Work to complete =
1. In the dissenting opinion, which case does the writer quote as saying a party "is permitted to seek out and call persons to rebut kitherto-unexpected claims"?
2. Please carry the dissenting opinion forward from the point where it stops.

I dissent and vote to affirm the judgment of the trial court in all respects.

. In my view, McCullough, who had only one expert prior to October 2, 1990, also retained Sobek for the perfectly reasonable tactical purpose of having the same number of experts to impress the jury as the defense had.

. As our supreme court stated in Smith v. State, supra, 553 N.E.2d at 835, a party "is permitted to seek out and call persons to rebut kitherto-unexpected claims." (Emphasis added.) Here, there were no unexpected claims.

. In refusing to admit Sobek's testimony, Judge Yelton noted he would not allow McCullough to state she could not anticipate that Burdette would testify in conformity with his sworn deposition. Indeed. Unless we are willing to hold that all experts will change their testimony simply to win a case, thereby subjecting themselves to possible perjury charges, McCullough, other parties in similar situations, and the courts should all anticipate that experts and non-experts alike will testify in conformity with their prior sworn statements.

Perjury issues aside, experts and non-experts of course sometimes change their testimony, whether due to faulty recollection, new facts brought to light after the prior statement, the heat of cross-examination, or some other cause. Those are the times when the Chatman rule steps in to allow rebuttal from an unanticipated, previously undisclosed witness. Thus, in this case, if Burdette somehow changed his theory of the case and testified inconsistently with his deposition, the use of Sobek, or any other expert, to rebut the new story would have been entirely appropriate under Chatman.

I believe this latter scenario is what the majority was referring to on page 160 of the opinion when it expressed concern that affirming Judge Yelton's ruling would preclude the use of any rebuttal witness discovered before a trial commences. If McCullough had retained Sobek in *164rebuttal to Burdette, and Burdette changed his opinion, then McCullough would have "for-seen] the possibility of calling a rebuttal witness [but she could not be said to have] ... anticipate[d] the necessity of calling the rebuttal witness until [Burdette's new opinion] created the need." Majority opinion at 160 (emphasis added). In that instance, I too would hold exclusion of Sobek's testimony error. Burdette, however, testified in conformity with his deposition, and thus, the majority's fear, applicable in my hypothetical, is unfounded here.

Entries supplied =
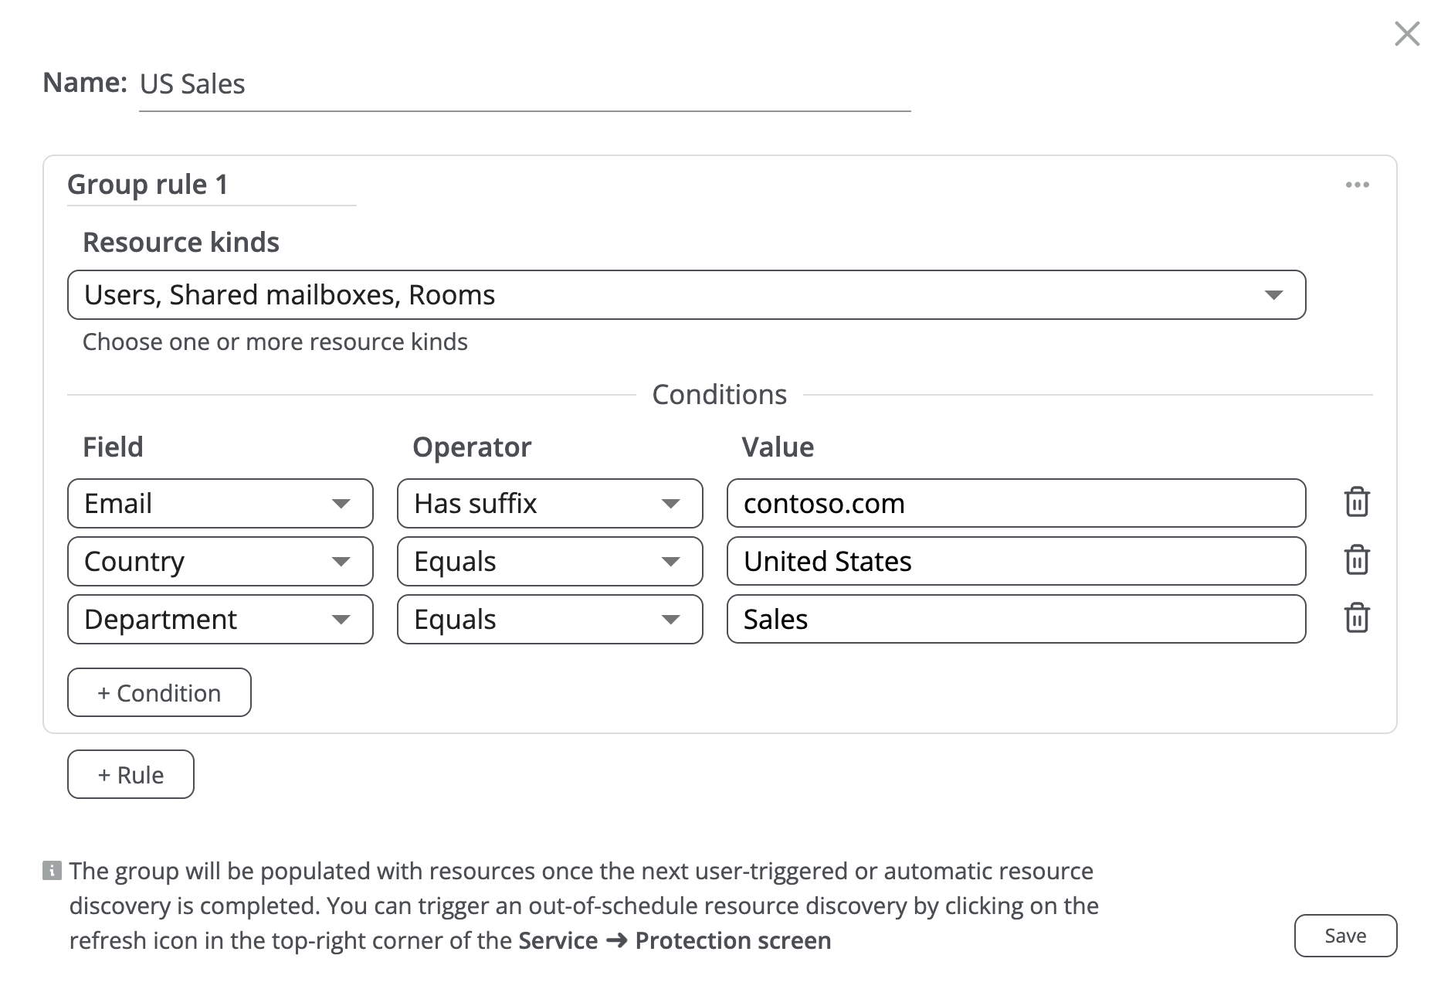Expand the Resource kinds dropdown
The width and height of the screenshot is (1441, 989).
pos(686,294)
--
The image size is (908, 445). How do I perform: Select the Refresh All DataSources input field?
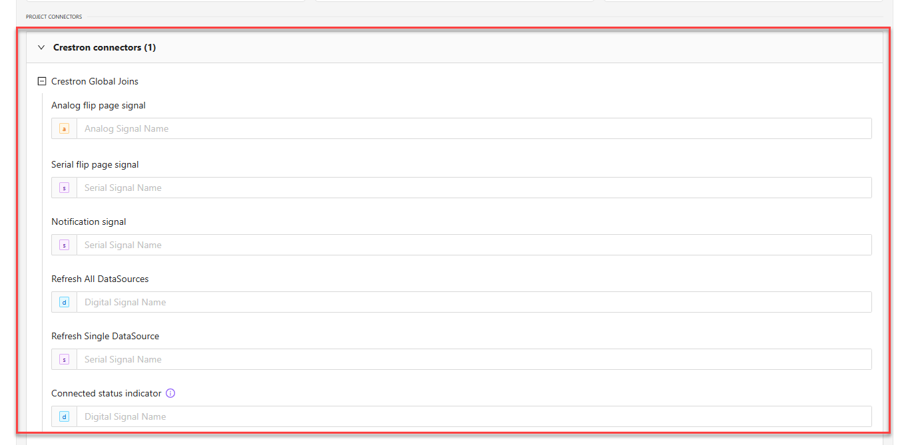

Task results =
1. Smith v. State

2.
. Of course, TR. 16(J) also allows the trial court to amend the pre-trial order "to prevent manifest injustice," and this also naturally applies to witnesses as well as issues.

. I do not wish to be misinterpreted. I am not attempting to hold Sobek's testimony was inadmissible on rebuttal. Rather, the problems I have outlined lead me to vote that Judge Yelton was well within his discretion to refuse to admit the testimony.

. The common law rule discussed by the Griffith court, rooted in principles of fairness, was added to the statute providing the order of evidence in criminal trials, Burns' Ind.Stat.Ann. § 9-1805, in 1971 to allow case-in-chief evidence on rebuttal in "furtherance of justice" upon a showing of good cause. See Shelby v. State (1972), 258 Ind. 439, 281 N.E.2d 885. The same language exists in today's successor statute to § 9-1805, IND.CODE 35-37-2-2(3).

. As I discussed in ncte 5, supra, I do not believe Sobek's testimony was necessarily inadmissible.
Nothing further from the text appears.